Release Date: 03.11.03
Record label: Decca / Universal
Genre(s): Classical, Jazz
Savage Class
by: matt cibula
No one in the world interprets the work of Kurt Weill better than jazz/cabaret/artsong singer Ute Lemper. She's done it before, and here she does it again; two glorious songs that can be classified together under the banner of "savage class." The first of these songs, "September Song," opens this disc, and Lemper tears it up lovely. Her voice was built for Weill's serpentine melody, and she whispers and croons and snarls Maxwell Anderson's words so wonderfully that you forget that this song has been always sung by middle-aged men to younger women.
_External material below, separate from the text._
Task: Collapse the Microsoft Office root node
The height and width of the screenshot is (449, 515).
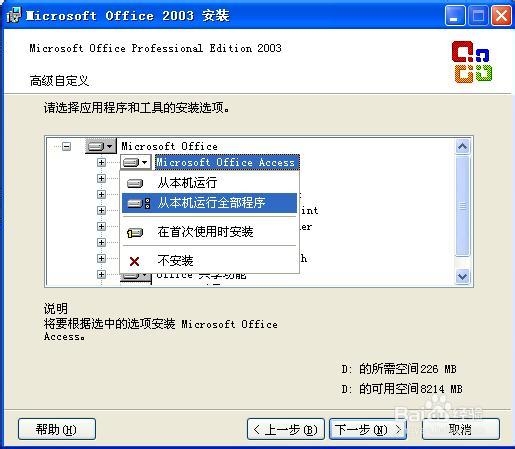Action: (67, 146)
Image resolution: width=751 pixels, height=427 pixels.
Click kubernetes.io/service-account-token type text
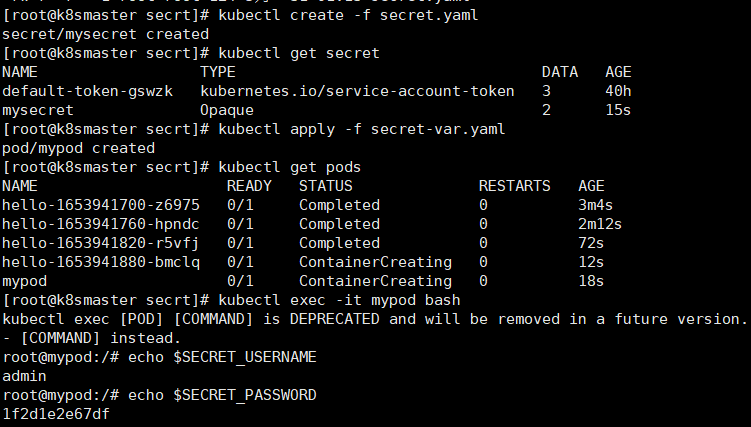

The second Weill piece, "Speak Low," is torch music of the highest order, with clever but not-too-clever words by Ogden Nash: "Time is so old and love so brief / Love is pure gold and time a thief".
And, Weill aside, no art singer in the world picks braver material. Having already essayed work by Tom Waits and Nick Cave on previous discs, Lemper here takes on some worldwide heavyweights. She sings Bertolt Brecht's savage indictment of Nazi anti-Semitism, "Ballad of Marie Sanders, the Jew's Whore" (music this time by Hans Eisler rather than Weill), like she is going through the same ordeal as her subject: "She walks / Through the city in her slip / With a board around her neck, her head shaven / The crowd jeering, her eyes cold." Coupled with the klezmer death march orchestration, it's chilling and stirring and everything music is supposed to be.
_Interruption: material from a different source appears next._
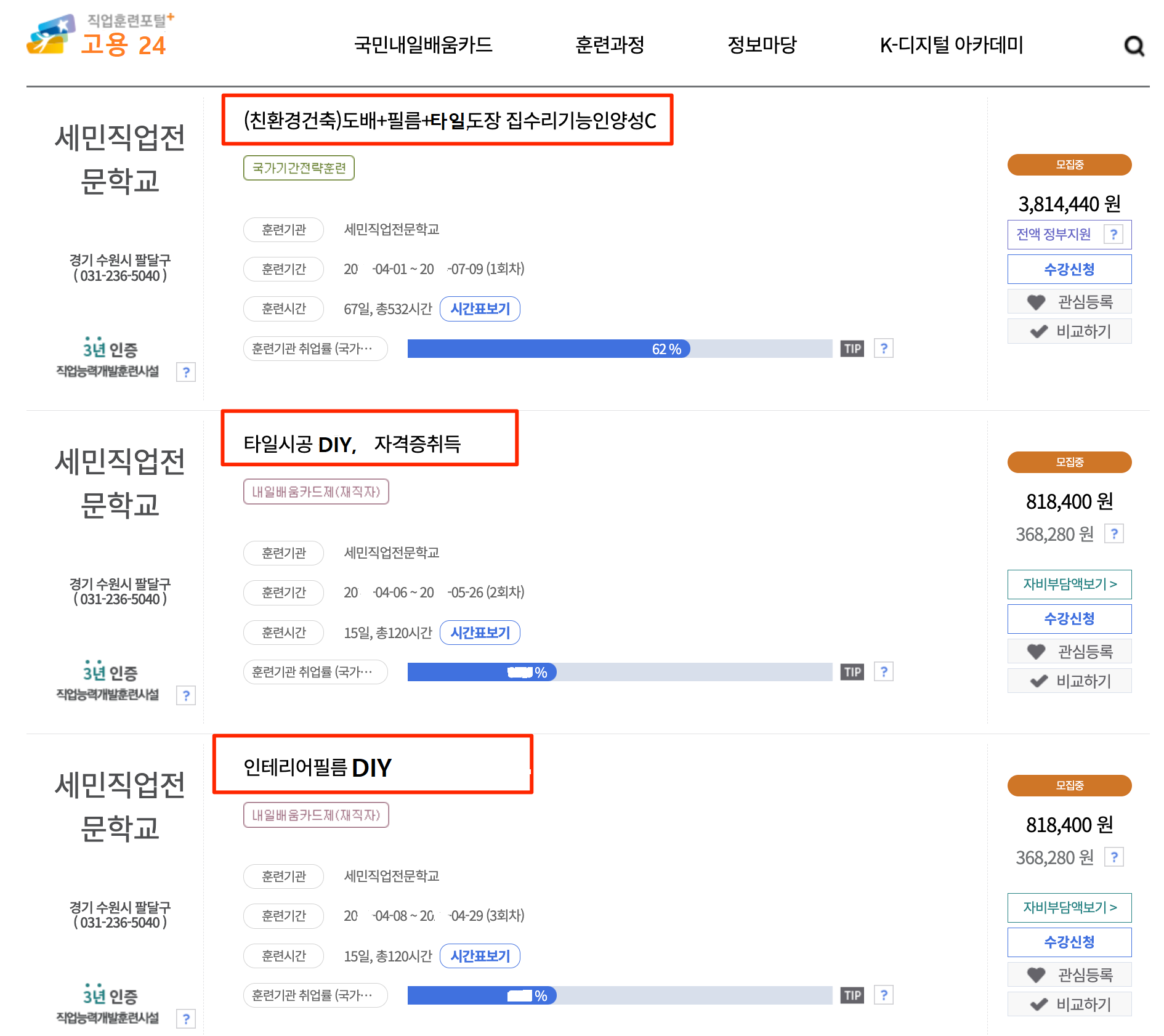This screenshot has height=1036, width=1164.
Task: Click the TIP icon on the 62% bar
Action: coord(852,349)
Her passionate versions of Jacques Brel's "Ne Me Quitte Pas" and "Amsterdam" are untouchable; her take on the 1920s cabaret song "Living Without You" is lush and romantic thanks to the orchestration of Robert Ziegler's Matrix Ensemble; her two wild tango trips to the music of Astor Piazzolla are sexier than anything she's ever done before, and most of the stuff on the charts, and most of what you've ever heard before. (The end of "Buenos Aires," with its "And I shall die at the count of six / At the count of six / At the COUNT OF SIX!" is especially cool.)
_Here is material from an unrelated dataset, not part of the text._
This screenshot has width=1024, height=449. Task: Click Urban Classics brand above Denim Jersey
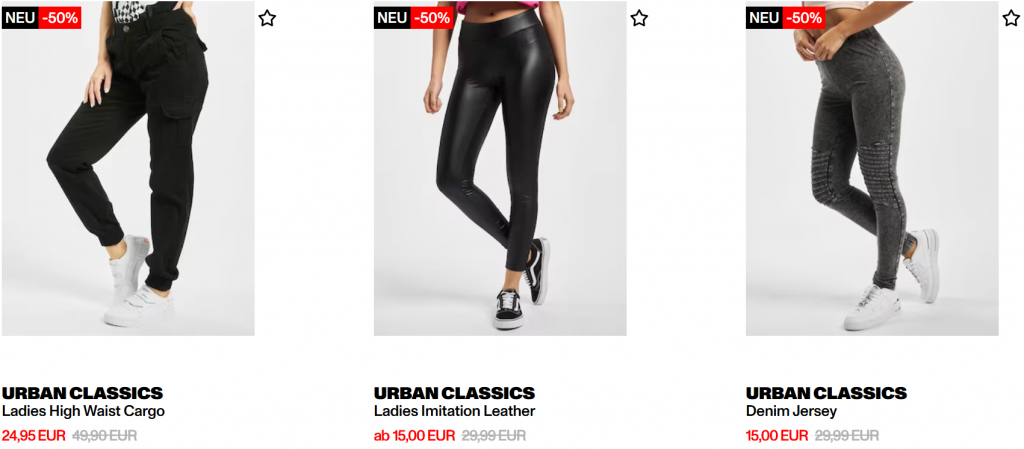click(x=827, y=393)
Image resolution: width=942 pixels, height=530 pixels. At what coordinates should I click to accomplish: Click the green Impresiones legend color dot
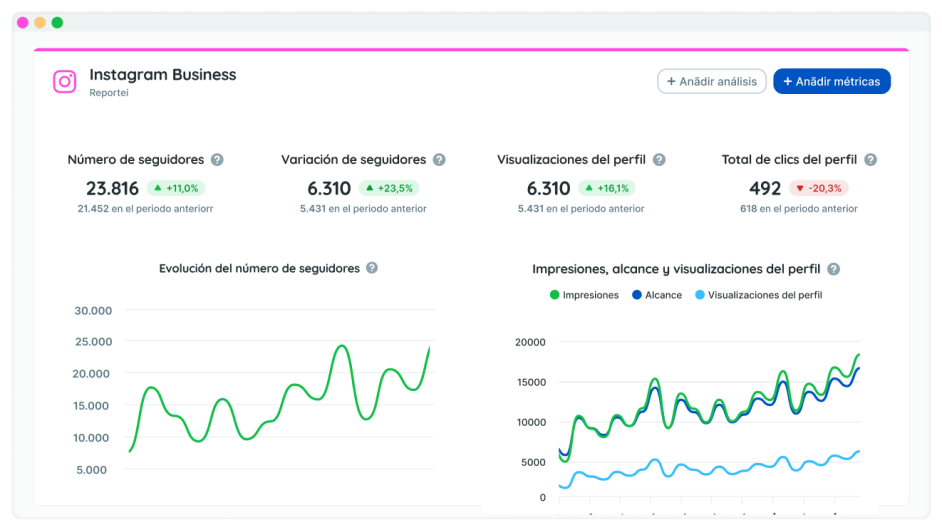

And I want to give Lemper lots of props for writing more songs here than she ever has before. It's rare that a cabaret-style art singer even wants to try songwriting, much less pour her heart and soul into them; these are soul-baring life-defining songs Lemper's written here. Sadly, they're nowhere near as strong as the other stuff written by "real" songwriters, which weighs But One Day down a bit. "I Surrender" is an attempt at modern Annie Lennox adult-contemporary art-soul, but lyrics like "I have to smack the mask right off your face / And take you to the dark side of the moon" just serve to further confuse a song with no basic point. "Little Face," a song for her kids, fares better, because it's simpler and because the arrangement is so freakin' perfect; but the title track is just kinda eh, and the over-ambitious "Lena" could have been left off easily.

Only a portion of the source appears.